An ally to business through professional creativity
In 2020 The University opened The Studio a centre for innovation, research and enterprise in the heart of Bath. The Studio provides a space for local micro-businesses, Bath Spa University students, academics and graduates to work on projects and ideas which focus on creativity and technology. The Studio provides a mixture of free and affordable desk space as well as business support and £25k per year into The Studio Innovation Fund meeting the high demand for targeted support for the micro-business sector in the Bath area. Our EMERGE studio also offers a unique creative practice residency for our graduates to support their next steps to private practice.
A commitment to placemaking
Cultural partnerships are essential knowledge exchange bases at Bath Spa. We have formal relationships that all focus, in different ways, on aspects of inclusion: with the Holburne Museum, Komedia, the Bath Festival and the Bath Cultural Education Partnership amongst others. These partnerships afford the University a dialogue with the key organisations in the local cultural economy that can both highlight priorities and needs and also a means of shaping and responding to the outcomes. We also support specific initiatives such as Creative Twerton which has repurposed an empty shop in an area of deprivation into a creative community hub, illustrating the vital impact of arts and community engagement on wellbeing for a community, and as importantly simultaneously offer vital basic services for those in need.
A commitment to regional regeneration
The economic regeneration agenda is addressed through the ISTART programme for business and skills support in Bath, The Studio startup incubator and EMERGE the studio residency programme and incubator for creative graduates. It is also supported by our short courses and bootcamps in digital skills which will expand over the coming years into other regional skills gaps including sustainability, data, net zero, cyber and health. Since 2021 these contracts will have reskilled or upskilled over 1000 learners and support the University’s commitment to placemaking as an agent of knowledge exchange.
Matched Funding

Aspect 3: Results
Responsibility for understanding the impact of our knowledge exchange activity sits within the University’s Knowledge Exchange Steering Group which reports to the Research and Ethics Committee and Enterprise Steering Group which reports directly to the Senior Leadership Group and Academic Board and ensures our activity and its outcomes are strategically-led and scrutinised.

» STORED DATA
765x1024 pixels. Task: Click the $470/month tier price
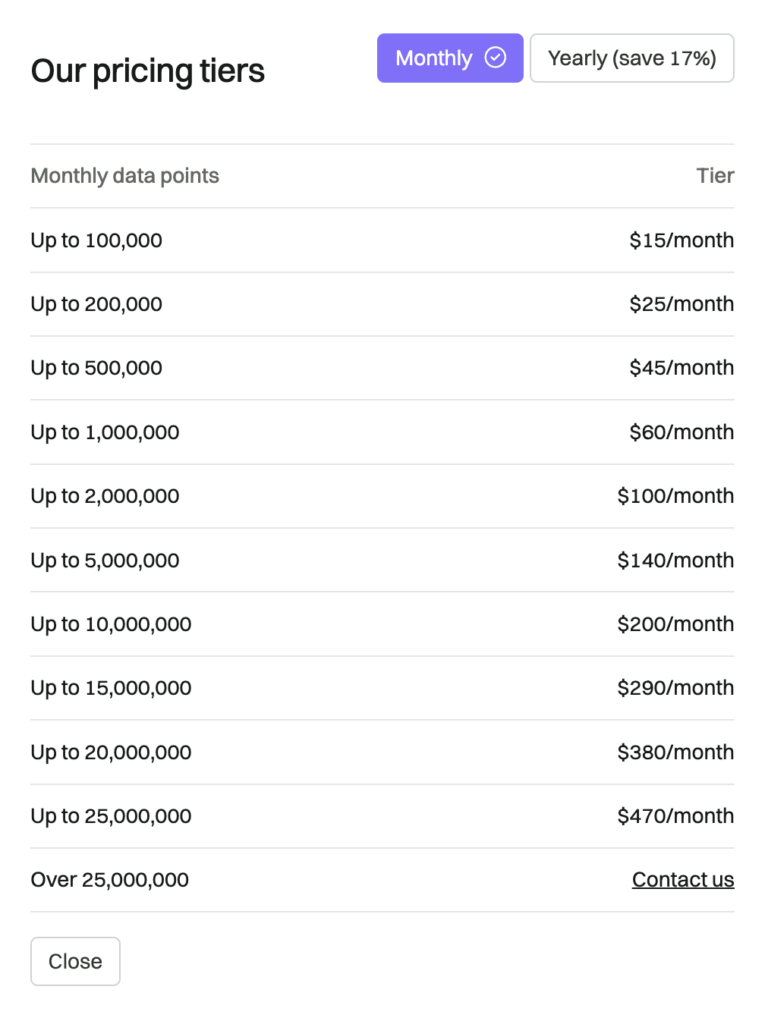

» DIRECTION 1
Decide whether each statement below agrees with the knowledge exchange excerpt above. Answer yes or no for each, and quote the deciding words of the excerpt exactly.
(a) The Studio opened in 2020.
(b) Creative Twerton turned an empty church into a community hub.
(c) The Studio Innovation Fund receives £25k per year.
» DIRECTION 2
Write the next part of the knowledge exchange excerpt above, picking up after its final sentence.

» RIGHT ANSWER 1
(a) Yes: "In 2020 The University opened The Studio"
(b) No: "repurposed an empty shop in an area of deprivation into a creative community hub"
(c) Yes: "£25k per year into The Studio Innovation Fund"

» RIGHT ANSWER 2
The activity is supported at the level of the Schools of Study by Knowledge Exchange Leads who work alongside the Directors of Research to manage the school’s KE strategy, hypothecate HEQR funding for KE activities, mentor staff in KE and signpost support and resources to colleagues. This governance structure, and a programme of regular meetings, helps to ensure that the overarching goals for KE are aligned with, and supportive of, the activity that is carried out at an institutional and a local level.
Commissioning formal evaluations
Much of the knowledge exchange activity over the reporting period has been delivered through funded projects meaning that interim and final evaluations have been embedded within the application process. For example, The Studio, the University’s incubator space for micro and SME businesses in creative tech has offered The Studio Recovery Fund over successive years as well as The Studio Innovation Fund. Each round of funding has included an evaluation report that situates the outcomes against the KE priorities of the University and spotlights the impact that the investments have had. In another example, the University commissioned a social value assessment of the bootcamps programme which was able to demonstrate the job progression outcomes of the participants six months after concluding the programme and demonstrate new employment, further responsibility in their current job or setting up their own business.
Communicating through established partnerships
One of the underpinning characteristics of the University’s approach to knowledge exchange is its commitment to partnership working. This affords the University both a broad and a deep reach into different sectors and communities and allows us to communicate effectively. We do this through regular partnership meetings with governance bodies, cultural partners and other stakeholders including the WECA, BANES and SWLEP. The University has formal Cultural Partner relationships with nine organisations who meet regularly with the Advancement and Civic Engagement Manager and whose activities span student placements and student knowledge exchange, innovations prototyping and sharing facilities and networks. The University also benefits from working in partnership with, amongst others, for student experience Oracle, Adobe, Ledbury Poetry; for student KE the BBC; for upskilling and reskilling Techspark, 3SG, the Data Place and Bath City Football Club. These multiple feedback loops allow us the opportunity to ensure our strategic priorities are aligned with the needs of our stakeholders and that the results are impactful and representative of our professionally creative approach to knowledge exchange.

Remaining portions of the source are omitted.